Judge Adams, like Judge Dlott, clearly rules that party-designated challengers may not challenge voter eligibility at polling places tomorrow. This is evident from the order's unequivocal assertion: "The public interest is best served if the Court prohibits Defendants from implementing the portions of § 3505.20 that permit challenges by appointed challengers" (page 14). What remains unclear, however, is whether Judge Adams's order prohibits political parties to send representatives (denominated as "challengers") to polling places for other purposes, including the observation of the voting process. His decree – that "persons appointed as challengers may not be present at the polling place for the sole purpose of challenging the qualifications of other voters" (page 15) – would seem to permit their presence, so long as they do not engage in any challenges.
Judge Dlott, by contrast, apparently barred the presence of such party-designated challengers altogether. Her ruling prohibits state and local officials "from allowing any challengers other than election judges and other electors into the polling places throughout the state of Ohio on Election Day" (emphasis added). Because her ruling is broader than Judge Adams's in this respect, state and local officials must comply with it as long as it remains in effect. Compliance with Judge Dlott's order would not be inconsistent with compliance with Judge Adams's: officials can satisfy their duties to both federal rulings by following the terms of Judge Dlott's. (Judge Dlott also made clear that her ruling extended throughout the entire state, while Judge Adams's order, on page 5, noted that it applies statewide except for Hamilton County.)

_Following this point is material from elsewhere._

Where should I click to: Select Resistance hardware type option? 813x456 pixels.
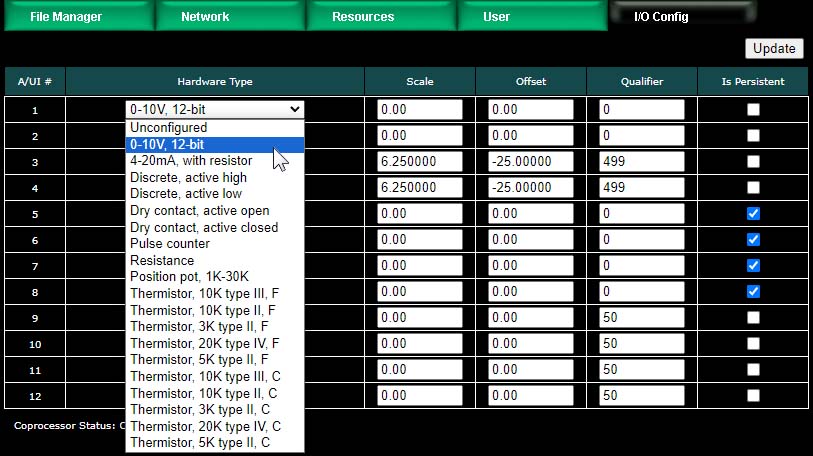[162, 261]
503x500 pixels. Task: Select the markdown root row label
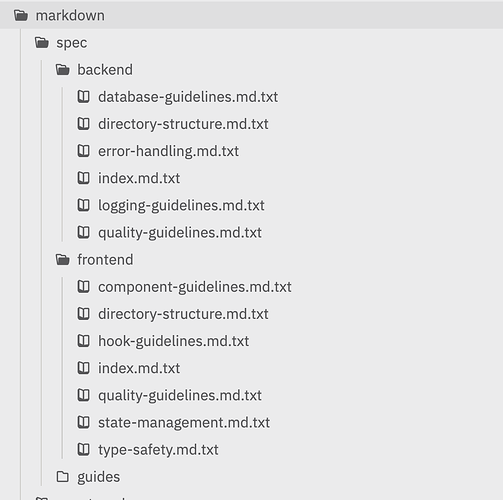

Apart from this question concerning the scope of their respective rulings, the reasoning of the two federal judges is remarkably similar. Like Judge Dlott, Judge Adams relies principally on Anderson v. Celebrezze, 460 U.S. 780 (1983), the U.S. Supreme Court precedent that requires a balance of the competing interests at stake in the electoral process. Like Judge Dlott, Judge Adams finds that to permit polling place challenges by party-designated representatives this year would severely threaten the rights of voters, whereas the State of Ohio is able to protect against voter fraud by having election judges (i.e., poll workers) challenge voters.
In Judge Adams' words, "the presence the [party-appointed] challenges serves the same interest as that of the election judges, except that the presence of the challengers may pose an undue burden on voters an election officials" (page 11). He adds: "There is little, if no, evidence that establishes the need for such challengers, give that the election officials can protect the State's interest." This means, as Judge Adams concludes, that the constitutional balance must tip in favor of protecting the right of voters.